Já Nilson Leitão (PSDB-MT), presidente da FPA, falou em se cobrar no máximo 1% sobre a folha de pagamento, ou 0,25% sobre o faturamento bruto. “O produtor não se nega a pagar a Previdência. Agora, não dá para continuar com esse modelo do Funrural. Ele é caro. Ele é confuso. O que precisa é pensar na modernização dessa cobrança de forma eficiente e vantajosa para o produtor”, afirmou Nilson Leitão ao site Notícias Agrícolas. O deputado ainda defendeu a necessidade de uma reforma previdenciária para o agro.

O advogado Jeferson Rocha, como diretor jurídico, representou a Andaterra ao longo de toda a mobilização em Brasília. Há algumas semanas, por causa de entrevista que deu à rádio A Voz do Campo, defendendo o movimento pelo fim do Funrural, vários produtores rurais e líderes de associações do setor ligaram à rádio informando que disponibilizariam ônibus para a ida à Brasília. Isso deu grande forma para o crescimento do movimento. Ao longo do último mês Jeferson Rocha defendeu constantemente o produtor rural na mídia e entre os parlamentares. No pronunciamento que fez na audiência foi veemente: “não entregamos os pontos, e vamos até o último recurso defender o restabelecimento de uma jurisprudência de quase uma década”.

Em sua fala na Audiência Pública, Jeferson Rocha defendeu a volta ao entendimento dado pelo STF no julgamento de 2011, quando os ministros na época votaram pela inconstitucionalidade do tributo, dando assim seu apoio ao movimento “Funrural não”, que pretende mobilizar o setor em manifestações para fazer pressão pública pelo fim do Funrural.

Ao final do acampamento, Jeferson Rocha, em entrevista à TV Terra Viva, apontou os novos rumos que a movimentação em torno do Funrural deve tomar: “Há algumas propostas por parte de produtores. É uma medida um pouco além de uma simples manifestação. Fala-se, entre produtores do Sul, por exemplo, em reduzir a área de plantio. 10% num primeiro momento. Se não for atendido, 20%, e por aí vai”. Pensa-se, assim, em medidas mais fortes de pressão política para a mudança do atual quadro.

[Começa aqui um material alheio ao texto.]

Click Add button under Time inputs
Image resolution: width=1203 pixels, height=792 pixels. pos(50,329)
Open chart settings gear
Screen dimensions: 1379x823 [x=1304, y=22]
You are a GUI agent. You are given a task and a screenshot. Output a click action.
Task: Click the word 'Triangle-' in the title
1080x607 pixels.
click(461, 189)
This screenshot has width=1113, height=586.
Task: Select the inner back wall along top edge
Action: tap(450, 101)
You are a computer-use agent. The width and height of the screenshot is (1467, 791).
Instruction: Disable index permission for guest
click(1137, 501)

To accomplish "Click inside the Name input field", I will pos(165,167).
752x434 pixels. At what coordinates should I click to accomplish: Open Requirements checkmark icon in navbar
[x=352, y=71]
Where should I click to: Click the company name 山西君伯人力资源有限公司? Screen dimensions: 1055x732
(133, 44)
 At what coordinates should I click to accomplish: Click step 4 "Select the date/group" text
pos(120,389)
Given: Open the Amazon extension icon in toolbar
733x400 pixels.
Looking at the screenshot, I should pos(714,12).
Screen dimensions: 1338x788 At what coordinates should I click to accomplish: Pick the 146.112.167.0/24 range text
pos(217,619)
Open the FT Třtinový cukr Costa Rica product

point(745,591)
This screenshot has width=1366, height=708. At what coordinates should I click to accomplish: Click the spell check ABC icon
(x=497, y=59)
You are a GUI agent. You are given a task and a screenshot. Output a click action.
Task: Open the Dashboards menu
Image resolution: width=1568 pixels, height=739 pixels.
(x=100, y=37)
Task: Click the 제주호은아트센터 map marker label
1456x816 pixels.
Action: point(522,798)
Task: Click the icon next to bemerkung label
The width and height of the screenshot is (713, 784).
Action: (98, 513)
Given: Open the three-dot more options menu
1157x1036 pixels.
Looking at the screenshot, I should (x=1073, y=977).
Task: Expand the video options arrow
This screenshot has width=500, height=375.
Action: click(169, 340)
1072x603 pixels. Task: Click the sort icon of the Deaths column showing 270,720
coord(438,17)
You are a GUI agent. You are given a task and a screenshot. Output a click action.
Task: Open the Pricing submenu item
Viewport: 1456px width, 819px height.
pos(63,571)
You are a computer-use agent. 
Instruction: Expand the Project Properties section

O movimento não pode enfraquecer agora, pois como lembrou Jeferson Rocha na mesma entrevista, há informações de que alguns produtores já estão sendo executados pela Receita Federal. O crescimento do agro depende de uma política voltada para a diminuição da atual carga tributária, que atualmente drena 41% de toda riqueza nacional. As mudanças dependem, portanto, da intensa mobilização dos produtores rurais.